But when it keeps repeating many times, that comparison is likened to living with "AQ spirit".
From a purely entertainment perspective, logical reasoning like that is completely harmless, even a spice for the joy of life. A few teacup jokes, a few humorous memes on social media are the way fans create gentle laughter. It is true that if only 1-2 times, humor is pleasant and... enough to use.
But tonics overdosed will become poison. The danger only really begins when that spiritual "selfie" overcomes cheerful laughter, and gradually becomes a perception for the crowd. When people abuse the bridge, the unconscious brain is lured to sleep in an imaginary safe zone. A lucky draw is elevated to a peer-to-peer level, a goal in the Second Division is turned into a guarantee of world level.
The repetition creates a harmful cognitive deception. It condones the disease of virtual achievements, causing the crowd to lose the ability to reasonably refute to look straight at the truth, that we still lack many things in our own professional playground to be able to put different value systems on the same scale.
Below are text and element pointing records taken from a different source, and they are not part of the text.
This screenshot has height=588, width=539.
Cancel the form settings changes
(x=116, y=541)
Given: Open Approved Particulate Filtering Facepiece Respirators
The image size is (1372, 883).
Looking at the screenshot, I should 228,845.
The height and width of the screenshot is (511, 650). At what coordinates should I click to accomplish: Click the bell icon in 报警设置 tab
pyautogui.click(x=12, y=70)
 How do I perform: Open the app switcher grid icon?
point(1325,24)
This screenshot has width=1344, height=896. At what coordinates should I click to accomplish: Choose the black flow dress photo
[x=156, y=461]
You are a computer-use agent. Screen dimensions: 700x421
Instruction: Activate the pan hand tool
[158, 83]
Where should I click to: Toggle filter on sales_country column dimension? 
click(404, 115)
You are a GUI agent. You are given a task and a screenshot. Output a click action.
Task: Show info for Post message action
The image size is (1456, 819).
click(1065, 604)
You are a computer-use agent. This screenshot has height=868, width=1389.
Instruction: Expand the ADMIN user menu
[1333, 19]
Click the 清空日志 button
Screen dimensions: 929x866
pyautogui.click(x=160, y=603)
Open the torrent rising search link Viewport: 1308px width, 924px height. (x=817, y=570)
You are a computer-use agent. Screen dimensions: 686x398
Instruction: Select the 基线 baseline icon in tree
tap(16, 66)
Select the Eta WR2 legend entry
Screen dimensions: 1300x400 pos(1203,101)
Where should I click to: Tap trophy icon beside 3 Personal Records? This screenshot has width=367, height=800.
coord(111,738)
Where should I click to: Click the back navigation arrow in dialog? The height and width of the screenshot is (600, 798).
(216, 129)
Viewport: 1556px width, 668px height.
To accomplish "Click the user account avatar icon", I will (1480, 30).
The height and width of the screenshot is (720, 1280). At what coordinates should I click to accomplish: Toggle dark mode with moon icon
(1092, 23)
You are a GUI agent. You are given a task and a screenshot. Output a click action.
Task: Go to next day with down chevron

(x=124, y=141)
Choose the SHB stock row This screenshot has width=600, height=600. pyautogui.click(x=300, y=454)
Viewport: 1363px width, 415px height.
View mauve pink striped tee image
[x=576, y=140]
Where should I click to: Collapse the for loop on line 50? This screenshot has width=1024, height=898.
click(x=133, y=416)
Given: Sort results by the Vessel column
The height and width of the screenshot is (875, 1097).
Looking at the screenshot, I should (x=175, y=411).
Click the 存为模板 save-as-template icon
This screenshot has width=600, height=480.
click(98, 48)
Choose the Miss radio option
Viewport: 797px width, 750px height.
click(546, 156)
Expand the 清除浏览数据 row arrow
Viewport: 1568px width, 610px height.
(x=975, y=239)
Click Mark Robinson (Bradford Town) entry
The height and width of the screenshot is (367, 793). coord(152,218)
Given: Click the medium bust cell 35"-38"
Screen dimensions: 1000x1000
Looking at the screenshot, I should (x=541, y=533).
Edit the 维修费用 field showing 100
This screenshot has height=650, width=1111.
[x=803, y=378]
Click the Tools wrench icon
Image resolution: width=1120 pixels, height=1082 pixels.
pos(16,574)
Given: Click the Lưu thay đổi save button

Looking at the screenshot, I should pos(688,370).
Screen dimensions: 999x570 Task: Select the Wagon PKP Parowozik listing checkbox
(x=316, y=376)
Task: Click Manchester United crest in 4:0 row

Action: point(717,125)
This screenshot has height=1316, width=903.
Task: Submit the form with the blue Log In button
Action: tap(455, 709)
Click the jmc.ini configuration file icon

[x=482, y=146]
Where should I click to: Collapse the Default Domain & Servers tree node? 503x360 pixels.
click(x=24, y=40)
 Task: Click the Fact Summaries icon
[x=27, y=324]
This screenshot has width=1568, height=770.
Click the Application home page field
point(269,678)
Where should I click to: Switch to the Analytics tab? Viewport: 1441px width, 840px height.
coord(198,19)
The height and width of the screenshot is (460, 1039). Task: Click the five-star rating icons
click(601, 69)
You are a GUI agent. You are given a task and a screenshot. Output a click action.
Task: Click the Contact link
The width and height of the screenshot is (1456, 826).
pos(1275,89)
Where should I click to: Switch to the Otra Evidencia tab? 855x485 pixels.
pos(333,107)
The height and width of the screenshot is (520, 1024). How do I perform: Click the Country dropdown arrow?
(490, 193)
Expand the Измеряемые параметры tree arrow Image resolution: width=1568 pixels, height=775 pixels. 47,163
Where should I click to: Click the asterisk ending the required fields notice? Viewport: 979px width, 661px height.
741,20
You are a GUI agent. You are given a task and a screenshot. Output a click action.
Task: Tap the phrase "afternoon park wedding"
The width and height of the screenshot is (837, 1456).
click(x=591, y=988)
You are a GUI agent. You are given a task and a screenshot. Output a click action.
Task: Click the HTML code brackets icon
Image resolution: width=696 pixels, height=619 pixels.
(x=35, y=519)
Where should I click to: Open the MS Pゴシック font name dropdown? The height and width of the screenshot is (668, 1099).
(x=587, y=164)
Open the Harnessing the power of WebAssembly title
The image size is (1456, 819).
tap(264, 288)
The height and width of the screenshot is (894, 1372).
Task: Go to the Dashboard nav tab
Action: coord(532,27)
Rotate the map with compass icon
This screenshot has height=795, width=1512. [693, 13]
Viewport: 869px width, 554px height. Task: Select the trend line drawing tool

More worryingly, the peak of illusion caused by the "AQ spirit" we think of ourselves may turn into extreme pressure weighing heavily on the shoulders of generations of players, and then, society is ready to turn them from heroes to villains after just one actual defeat.
Social networks are convenient, but their ability to manipulate perception is really scary. And the psychology of crowds in that virtual environment is even more scary. There are comparisons like to lull them to sleep, to evade reality - which many people believe and support - under the guise of humor. It is these thoughts, that "AQ spirit" that has been, is and will slow down the development of football in particular, and national sports in general.